Elizabeth Hawthorne (born 30 April 1947) is a New Zealand actress who is known for her role as Mrs. Macready in the 2005 film The Chronicles of Narnia: The Lion, the Witch and the Wardrobe and the Peter Jackson supernatural comedy The Frighteners. She had a small recurring role as the voice of Hera on Young Hercules, and partly played Alcmene in its parent show Hercules: The Legendary Journeys in the first season. She played Judge Harriet Caldwell in the 2004 TV movie Raising Waylon. Married to Raymond Hawthorne, she is the mother of Emmeline Hawthorne and the late Sophia Hawthorne.

== Filmography ==

===Film===

| Year | Title | Role | Notes |
|---|---|---|---|
| 1985 | Hot Target | Suzanne Maxwell |  |
| 1992 | Alex | Mrs. Benton |  |
| 1993 | Jack Be Nimble | Bernice |  |
| 1994 | The Last Tattoo | Henrietta Simpson |  |
| 1996 | The Frighteners | Magda Rees-Jones |  |
| 2000 | Savage Honeymoon | Maisy Savage |  |
| 2000 | Jubilee | Charlotte Morrison |  |
| 2001 | No One Can Hear You | Pat Kelly |  |
| 2001 | Exposure | Det. Shoorwell | Video |
| 2005 | The Chronicles of Narnia: The Lion, the Witch and the Wardrobe | Mrs.
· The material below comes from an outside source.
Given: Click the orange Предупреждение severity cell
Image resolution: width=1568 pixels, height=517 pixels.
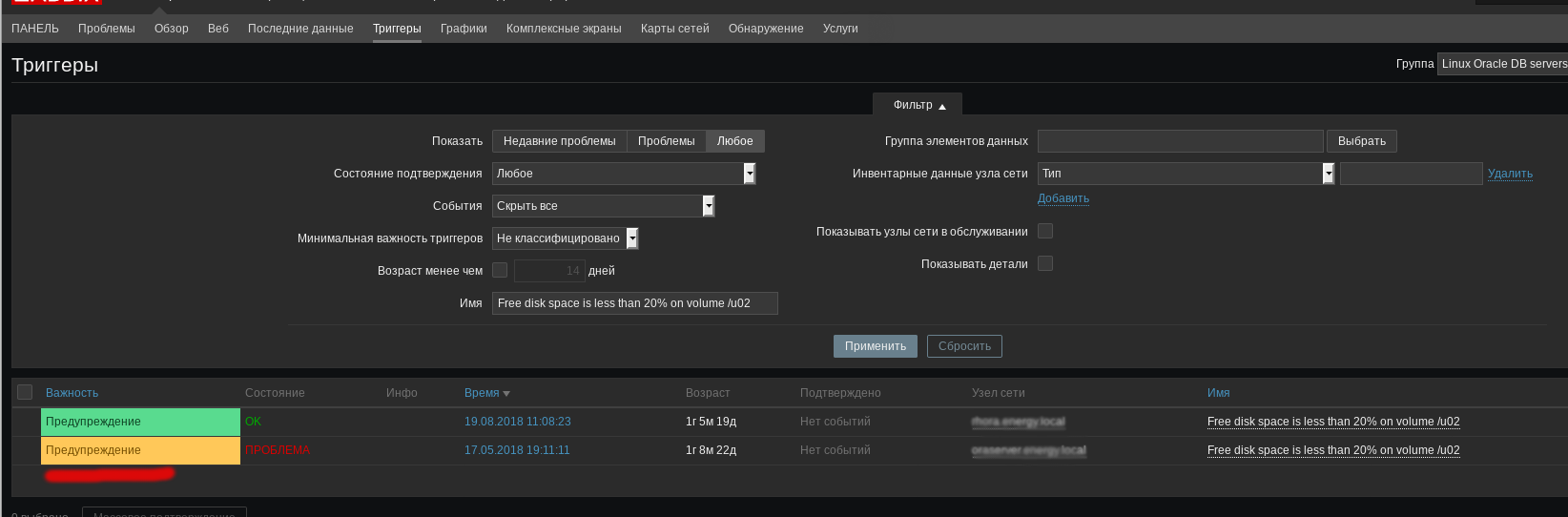Looking at the screenshot, I should point(140,450).
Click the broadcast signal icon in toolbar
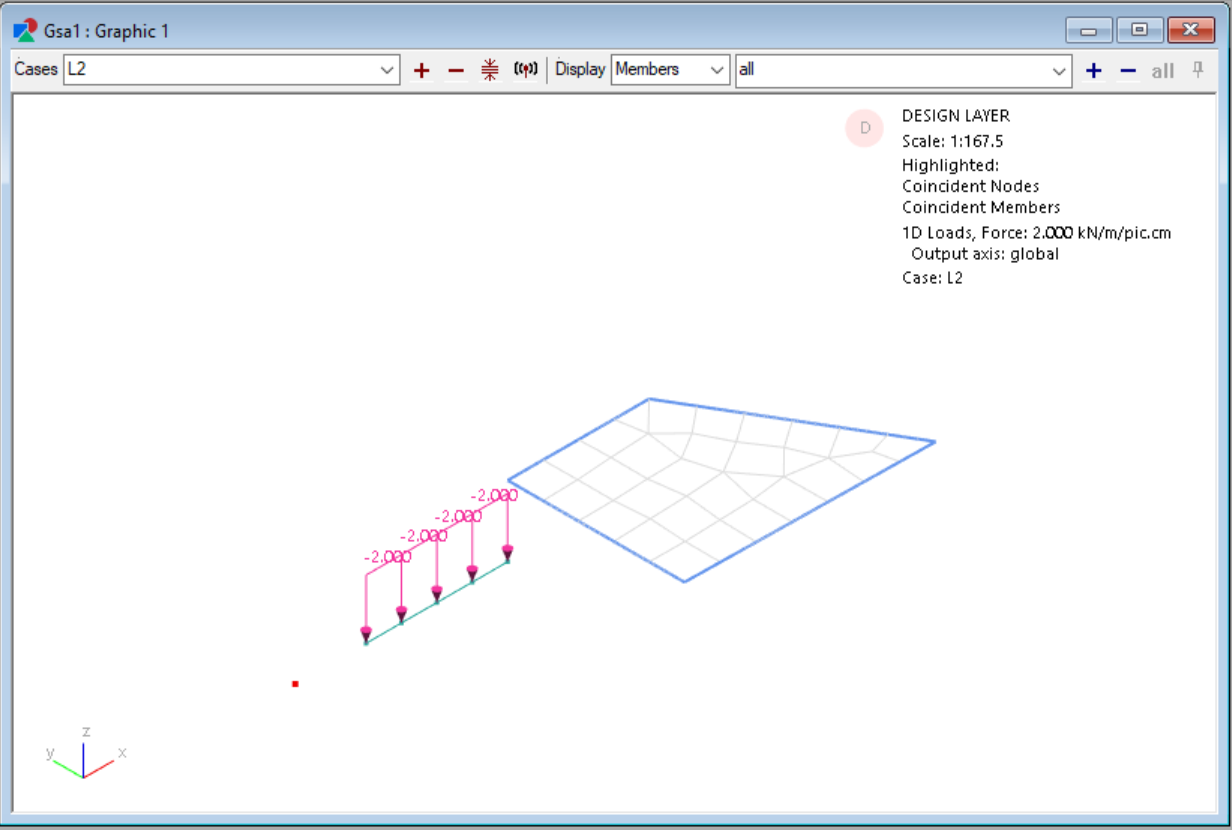 (x=525, y=70)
Macready |  |
| 2007 | 30 Days of Night | Lucy Ikos |  |
| 2009 | Underworld: Rise of the Lycans | Orsova |  |
| 2010 | After the Waterfall | Joanna |  |
| 2016 | The Light Between Oceans | Mrs. Hasluck |  |
| 2018 | Adrift | Christine Crompton |  |
| 2024 | The Moon Is Upside Down | Faith |  |

===Television===

| Year | Title | Role | Notes |
|---|---|---|---|
| 1985 | Heart of the High Country | Miss Robertson | Episode: "1.3" |
| 1989 | The Shadow Trader | Margaret | Episode: "1.1" |
| 1993 | The Tommyknockers | Patricia McCardle | TV miniseries |
| 1994 | Hercules and the Lost Kingdom | Queen Omphale | TV film |
| 1995 | Hercules: The Legendary Journeys | Alcmene | Episodes: "The Wrong Path", "Ares", "The March to Freedom", "The Warrior Princess" |
| 1995-1996 | Shortland Street | Dr. Julia Thornton | Recurring Role |
| 1998–1999 | Hercules: The Legendary Journeys | Mary Contrary, Jocasta | Episodes: "Yes, Virginia, There Is a Hercules", "Rebel with a Cause" |
| 1998–1999 | Young Hercules | Hera (voice) | Recurring role |
| 1999 | Greenstone | Caroline | TV film |
| 1999 | Lawless | Susan Ellis | TV film |
| 2000–2001 | Cleopatra 2525 | The Voice | Main role |
| 2001 | Xena: Warrior Princess | Newswoman | Episode: "Send in the Clones" |
| 2001 | Mercy Peak | Cushla Turbot | Episode: "History Lessons" |
| 2001 | Spin Doctors | Liz Brasch | TV series |
| 2004 | Raising Waylon | Harriet Caldwell | TV special |
| 2004 | Not Only But Always | Joan Rivers | TV film |
| 2006 | The Amazing Extraordinary Friends | Bev Lockjaw | Episode: "Nine Twenty Six" |
| 2007 | The Man Who Lost His Head | Eleanor Harrison | TV film |
| 2007 | The Adventures of Voopa the Goolash | Zoozoo | TV series |
| 2007–2010 | Outrageous Fortune | Ngaire Munroe | Recurring role (series 3–6) |
| 2008 | Kiss Me Deadly | Jillian | TV film |
| 2008 | Burying Brian | Rhonda Welch | Recurring role |
| 2010 | Legend of the Seeker | Prelate | Episodes: "Dark", "Perdition", "Creator" |
| 2011–2014 | Nothing Trivial | Anne | Recurring role (series 1–2), guest (series 3–4) |
| 2015–2016, 2018 | 800 Words | Trish | Guest role |
| 2016 | Terry Teo | Mrs. Butterworth | Episodes: "A Penny for Your Troubles Parts 1 & 2" |
| 2016 | Power Rangers Dino Charge | Ms. Allister | Episode: "Recipe for Disaster" |
| 2016–2017 | Filthy Rich | Nancy Truebridge | Main role |
| 2017 | Wanted | Alice | Episodes: "2.3", "2.5", "2.6" |
| 2019 | I Don't Want A Herd | Ma Sheep (voice) | Animated series, Episode: "Lambkin" |
| 2024 | Dark City: The Cleaner | Evelyn Middleton | Supporting role |

==Honours and awards==
Hawthorne was appointed an Officer of the New Zealand Order of Merit, for services to the theatre, in the 2001 Queen's Birthday Honours.